This shows the ‘upcoming future’ for academics in the field of edtech (their funding landscape) that is ‘contained in the present’ (Bourdieu, 1990: 66). The ‘sensible practice’ (1990: 66) is to embrace the orthodoxy of personalisation and its commodification to secure funding. From the outside looking in, this appears to be ‘consensual validation’ (1990: 66) of personalisation of everyone in the network. Meanwhile, commitment to the discourse on personalisation enables academics to access the economic capital of the prestigious and relatively wealthy funding bodies such as the ESRC, in this case; that incentivise and reward commercial partnerships via specific funding schemes such as supporting Knowledge Transfer Partnerships (KTPs) that enables research organisations to apply their research knowledge to important business problems.
The relationships are bidirectional. There are also incentives and gains for companies to access the forms of cultural capital academic institutions possess. When they do so, a university’s prestige and reputation for rigour and impartiality are conferred on the company and its products. Many of the collaborations in the graph, therefore, involve academic institutions giving prizes to companies developing AI-enabled personalisation (for example, EDUCATE, run by University College London (UCL), awarded Century Tech a prize in its ‘EdWards’). Such awards are a source of symbolic capital for edtech companies that captures an educational institution’s prestige in a commodifiable form by using academic endorsements in their marketing.
Strategic partnerships between young companies started with philanthropic venture capital and well-established corporations offer access to economies of scale. For example, Century Tech has partnered with CAPITA the private corporation that has sold its management information system (SIMS) to over 21,000 schools, including over 700 independent and international schools in 49 countries (see https://www.capita-sims.co.uk). This relationship is evidenced by this link: https://www.capita-sims.co.uk/products-and-services/century on the connection or ‘edge’ between SIMS and Century Tech in the graph. The link also shows SIMS and Century Tech have a shared commitment to the concept of personalisation (see Figure 3).
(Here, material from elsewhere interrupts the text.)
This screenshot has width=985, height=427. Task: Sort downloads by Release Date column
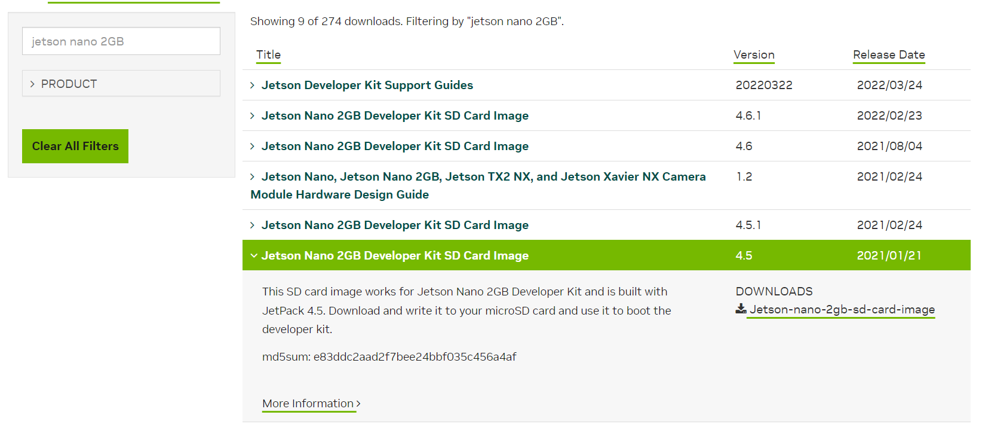[x=888, y=54]
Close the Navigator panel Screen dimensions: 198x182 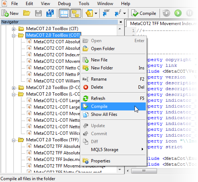121,22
Century Tech and Capita SIMS’s shared commitment to the concept of personalisation.
The graph also shows the British Educational Suppliers Association, in partnership with UK government, brokering deals between the Lebanese government’s education department and British edtech companies, including Century Tech that are selling personalised learning (see Figure 4).

The relationship between the British Educational Suppliers Association, the UK government, the Lebanese government and Century Tech.
We can therefore observe philanthropic investors, entrepreneurs, academics, government departments, professional trade bodies and charities working together to produce educational futures through the field’s logic of practice with a commitment to AI-solutionism through personalisation at its heart.
The economic capital-wielding entities in the graph are private corporations such as Capita, Pearson and IBM. To operate effectively in this field, academic institutions have to accomplish access to the forms of capital these commercial entities have at their disposal. These partnerships are possible because personalisation has symbolic capital for the private sector commercial entities selling its promises and public sector institutions such as universities and funding bodies seeking to improve edtech’s evidence base.
Compare, for example, personalisation’s value in the field of edtech to the significance of lifelong learning. The rhetoric around the need to ‘fix’ educational systems to address current societal problems is applied to all levels and sectors of education. However, the graph shows significant differences in the development of products for different educational markets that target learners at different stages in their lives. The relatively weak presence of lifelong learning in the graph (it has only five incoming edges compared to personalisation’s 26) (see Figure 5) shows it possesses few capital enhancing properties in the field.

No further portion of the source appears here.